(Stored records)
↓

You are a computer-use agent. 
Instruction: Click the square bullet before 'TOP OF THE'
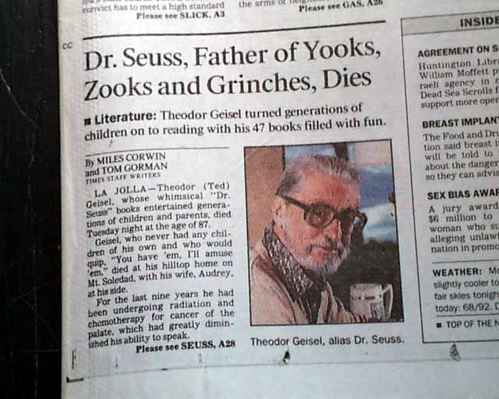[439, 325]
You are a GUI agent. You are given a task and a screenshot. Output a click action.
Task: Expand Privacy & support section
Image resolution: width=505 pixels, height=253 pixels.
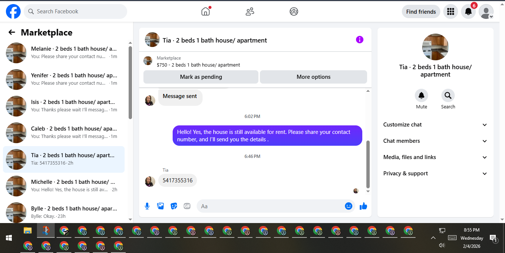tap(435, 173)
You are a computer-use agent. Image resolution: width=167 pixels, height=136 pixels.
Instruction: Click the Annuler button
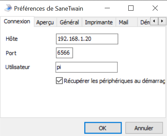click(x=144, y=128)
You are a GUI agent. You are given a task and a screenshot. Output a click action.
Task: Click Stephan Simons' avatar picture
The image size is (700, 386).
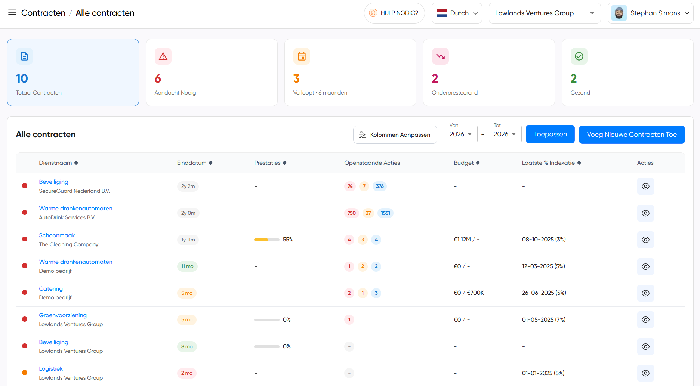619,13
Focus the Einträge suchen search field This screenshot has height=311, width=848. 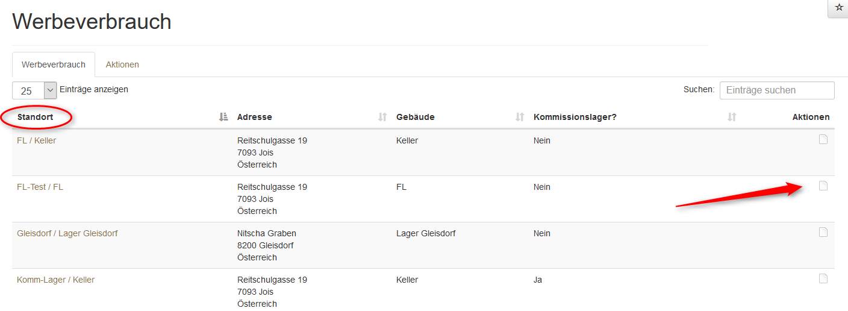(x=776, y=90)
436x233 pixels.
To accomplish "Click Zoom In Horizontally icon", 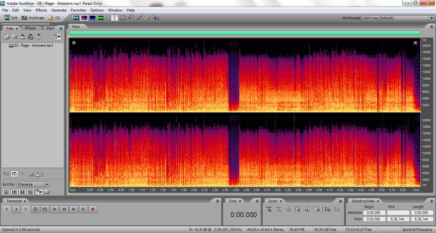I will click(x=269, y=209).
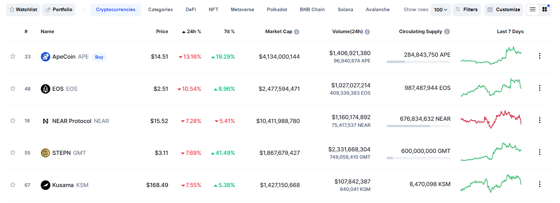
Task: Switch to grid view layout icon
Action: [544, 10]
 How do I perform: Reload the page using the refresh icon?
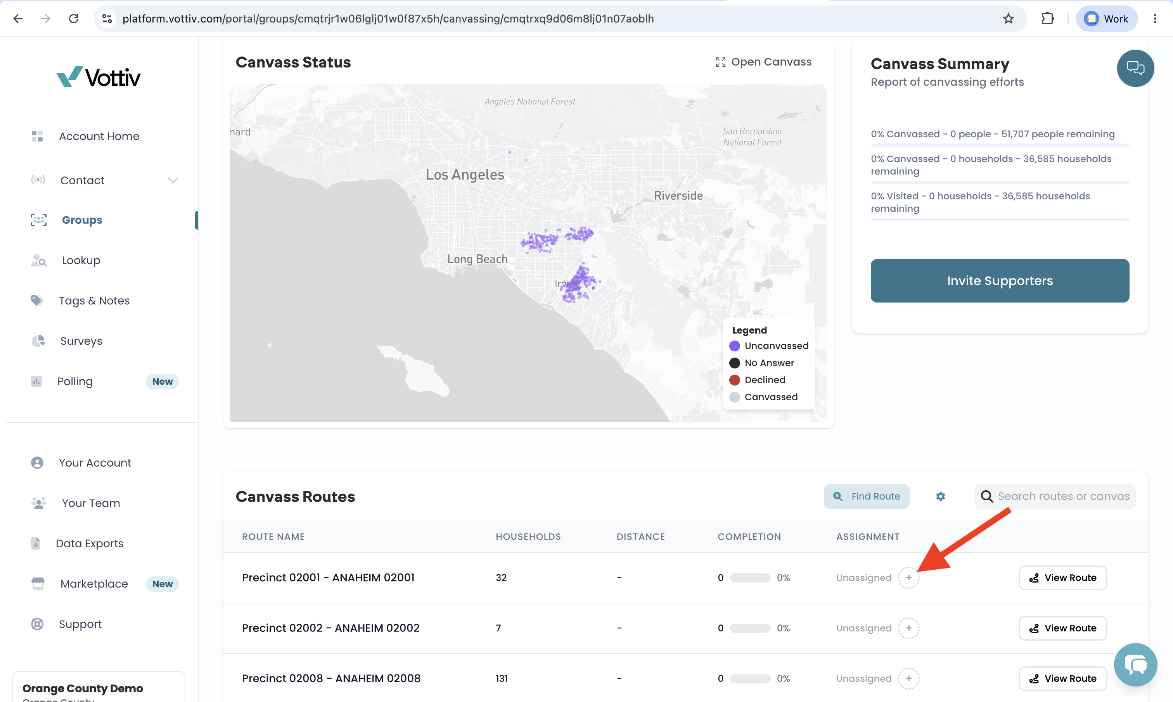[73, 18]
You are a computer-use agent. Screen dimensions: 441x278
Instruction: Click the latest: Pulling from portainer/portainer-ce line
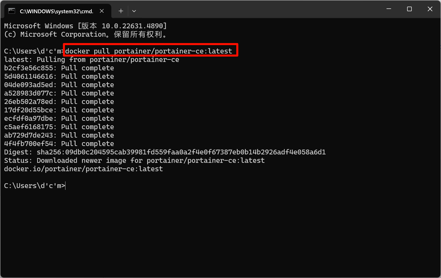pyautogui.click(x=91, y=59)
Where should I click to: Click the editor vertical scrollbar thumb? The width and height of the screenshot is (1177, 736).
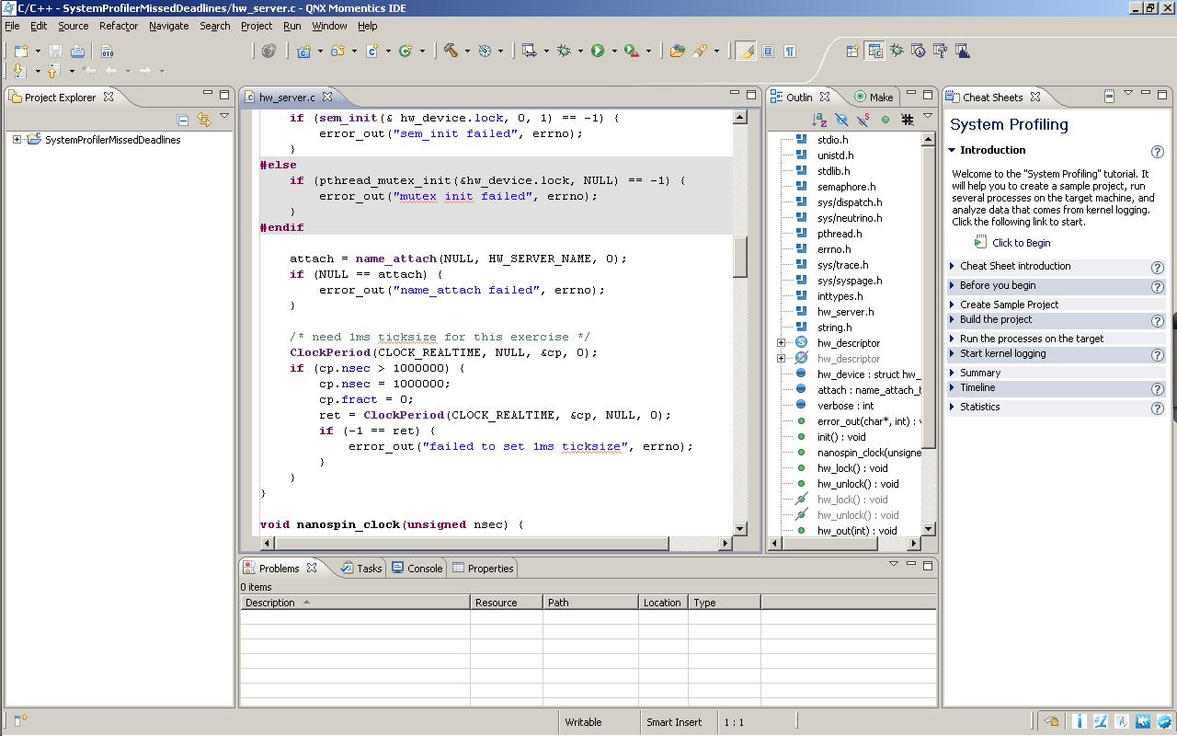tap(740, 257)
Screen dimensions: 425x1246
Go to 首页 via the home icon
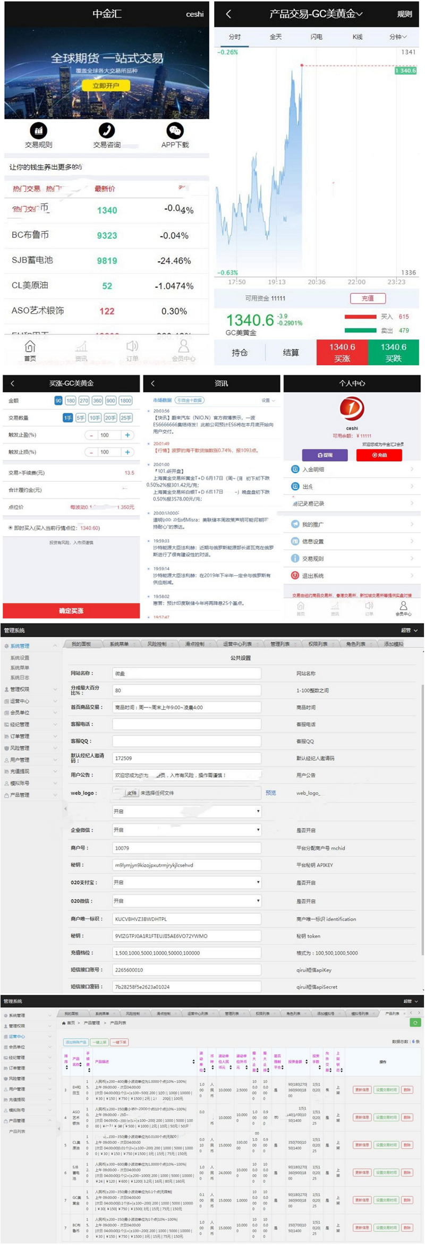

↑

- **Exercise details**: Your answer should be each line of the data that contains the word "dimensions", copied as it stands.

- **Exercise response**:
You are a computer-use agent. Screen dimensions: 441x278
Screen dimensions: 425x1246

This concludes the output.